Again, I'm not trying to lecture you. I know you know this. But spread the word, because it's pretty clear from the amount of stories of this type that we're seeing that some people have no clue.
It's almost like spring, which I guess makes sense because it's almost spring. Is everybody with me? All right then. As I type this, it is 10pm on March 11. Normally at this time of year the average temperature is around 40 degrees. At this moment it's almost 60. Listen, I'm not complaining. I hope it goes on and on. It's been a too-long winter and I am more than over it. I've complained here before that I think it's dumb that the calendar matches up the beginning of the seasons with the solstice and equinox. I realize that's not changing anytime soon, and so I must live with it. But I still think it's dumb. But I digress.

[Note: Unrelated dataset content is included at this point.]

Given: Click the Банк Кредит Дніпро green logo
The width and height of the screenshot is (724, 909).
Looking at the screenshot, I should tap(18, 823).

For whatever reason, this winter has been long and tough. And cold. Like, really cold. Colder than usual, snowier than usual, and just plain winterier than usual. And I for one am not a fan. But this here now is nice. It's probably temporary. Most years we'll get a spate of warm weather before the final cold snap before spring begins for real. I'm prepared for this. I just want to get it over with, be done with this winter for good. And as an added bonus, once winter is really over, I'll stop whining about winter. So win.
March has marched in...? Sorry, weak metaphor. But quite true. And the arrival of March means baseball will soon return. Right now spring training is in full swing, and that means exhibition games. And those are great. But they're only an appetizer signaling that soon the season will be starting, and I'll tell you what: I look forward to that as soon as the World Series is over.
See, I love baseball. Really. Pro football may be the biggest spectator sport in the United States these days, but baseball will always be my favorite. It may no longer be the national pastime, but I'll always love it. Being from Philadelphia, I'm a diehard Phillies fan. But I'll watch just about any game I can find on TV during the summer (even the endless Yankees/Red Sox series and even [yech] the Mets.) And of course baseball season rolls all the way through the summer, which is my favorite season (by far). So I like this time of year, and for those who read this blog with any regularity it means something else: I won't be complaining about the weather anymore! So I'd call that an all around win! Cheers.
It's March. Isn't that supposed to be spring? And I don't mean according to the calendar. The calendar says spring starts on the 20th, but I think that's stupid. In most other developed nations, they count the seasons in full months. So as far as I'm concerned it's spring now. And it's still too cold. This has been the worst winter ever. And it's also bad for hyperbole. But I'm over it. Totally, 100% over it. OVER. IT. That is all.